Your answer must be the exact lines of the listing below that run from the line with "You are a computer-use" to the line with "Viewport: 1193px width, 945px height.", ends included, and no pictures.

╔══

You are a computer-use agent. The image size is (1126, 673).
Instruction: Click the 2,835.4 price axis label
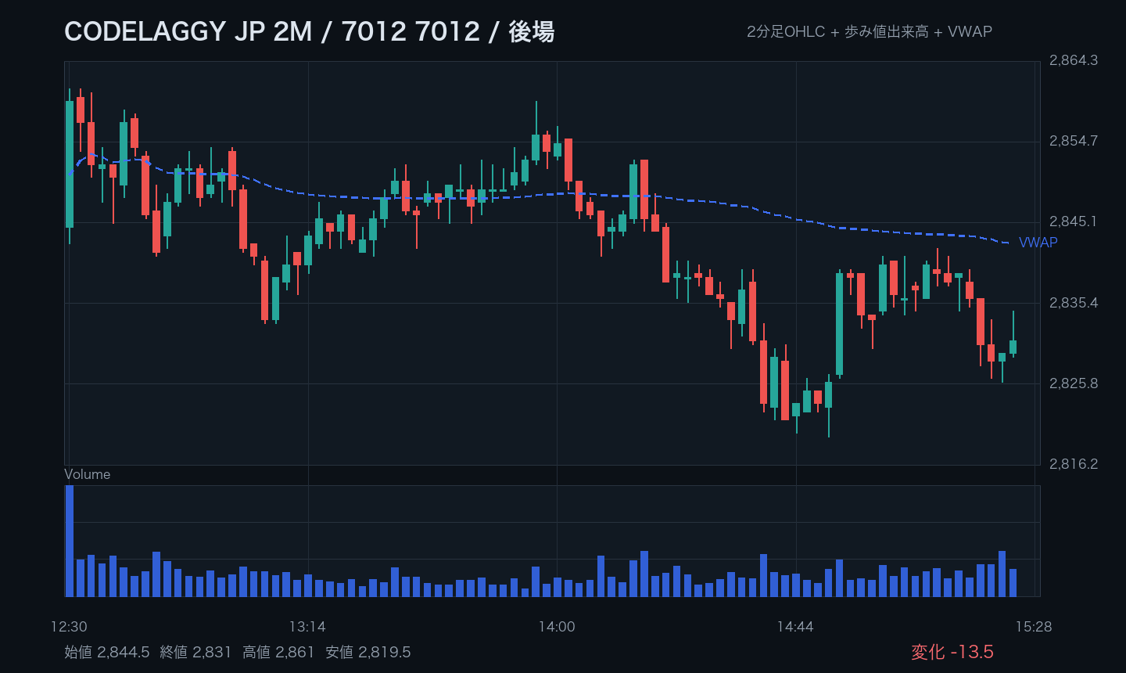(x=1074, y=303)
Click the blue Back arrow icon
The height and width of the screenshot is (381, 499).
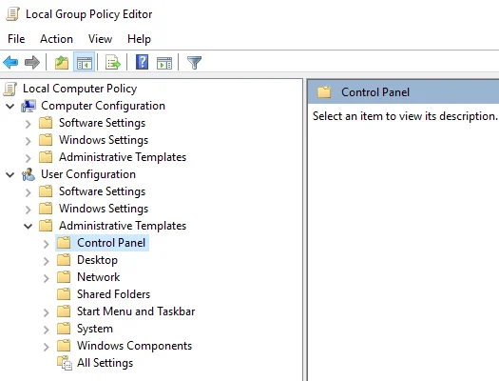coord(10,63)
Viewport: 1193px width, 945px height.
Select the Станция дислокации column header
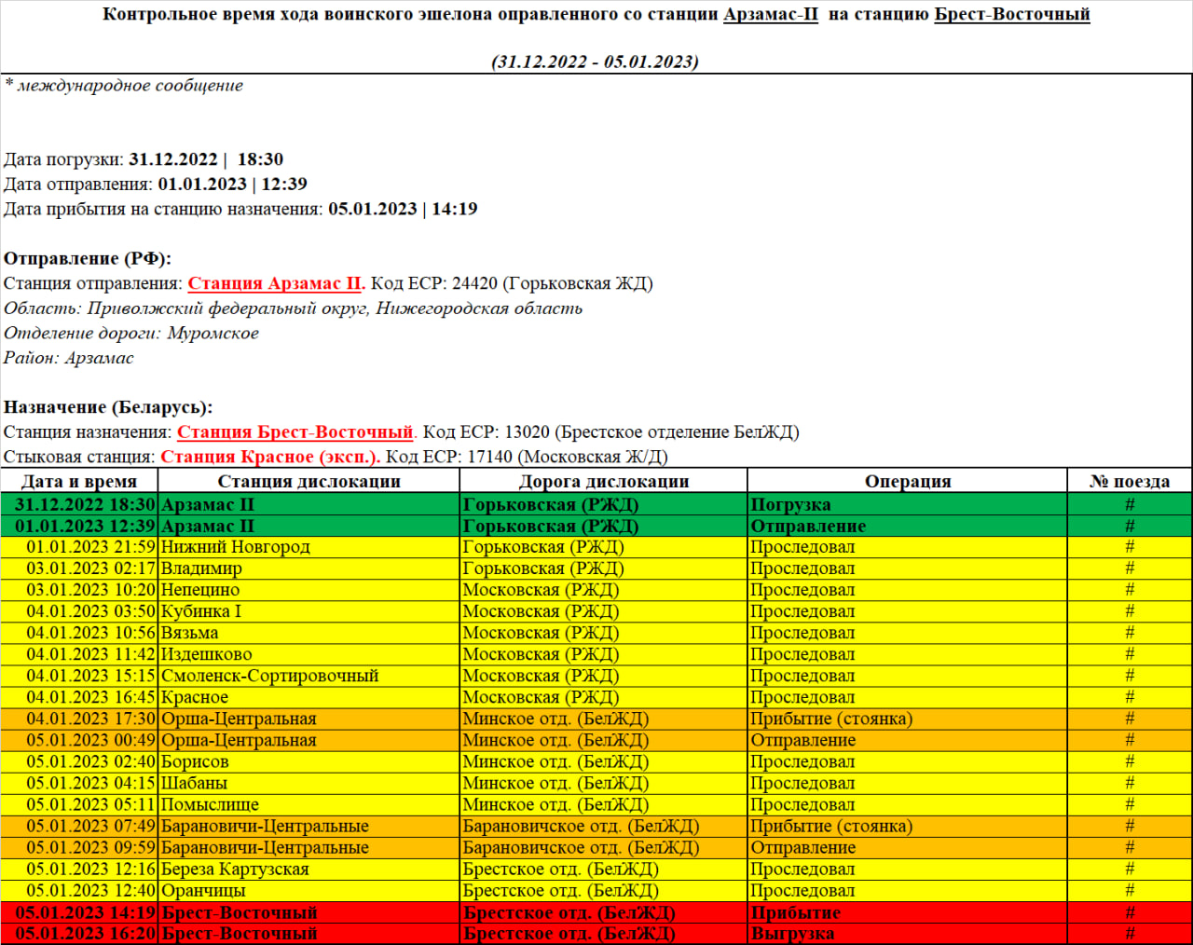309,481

╚══
╔══

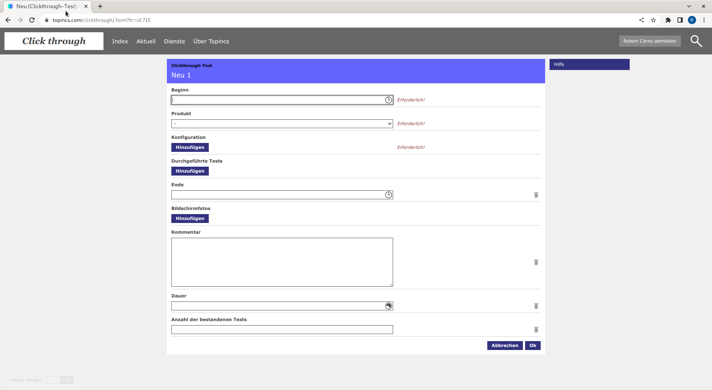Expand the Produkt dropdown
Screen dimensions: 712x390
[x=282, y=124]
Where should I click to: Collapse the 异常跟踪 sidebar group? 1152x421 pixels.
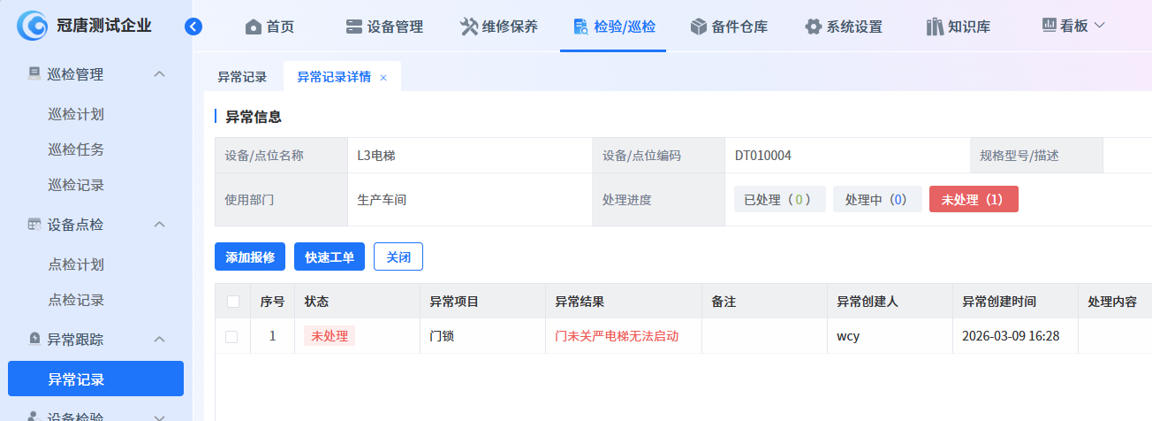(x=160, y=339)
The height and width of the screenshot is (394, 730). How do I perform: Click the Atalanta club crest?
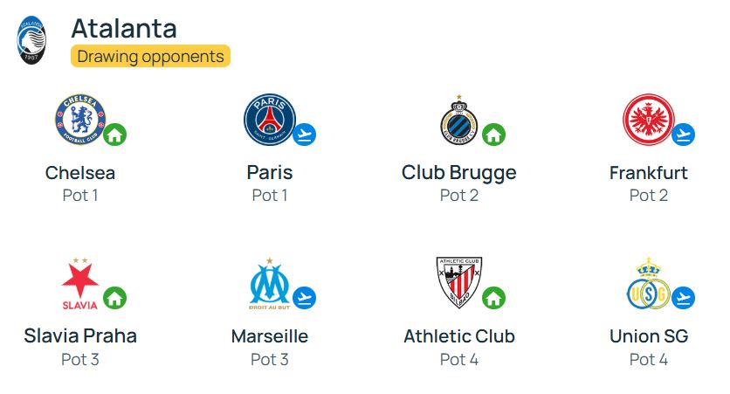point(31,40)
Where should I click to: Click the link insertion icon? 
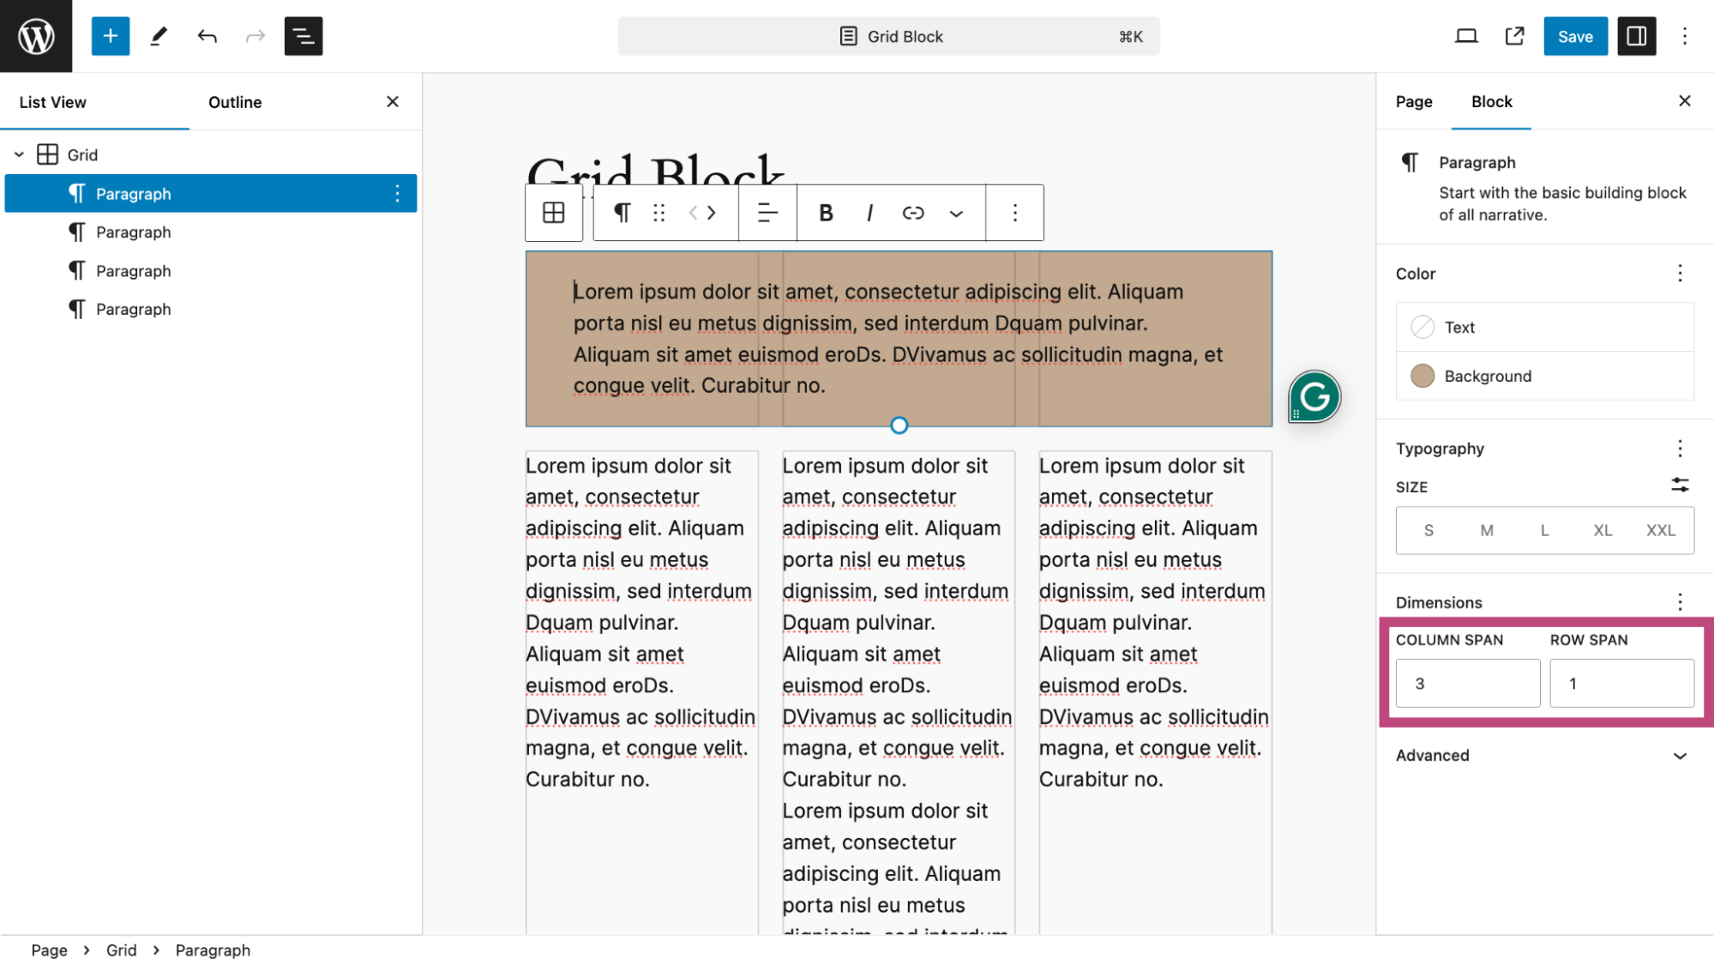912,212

╚══

*OUTPUT FOR THIS EXERCISE*.
You are a computer-use agent. The image size is (1126, 673).
Instruction: Click the 2,835.4 price axis label
(x=1074, y=303)
Click the blue Back arrow icon
The height and width of the screenshot is (381, 499).
coord(10,63)
Viewport: 1193px width, 945px height.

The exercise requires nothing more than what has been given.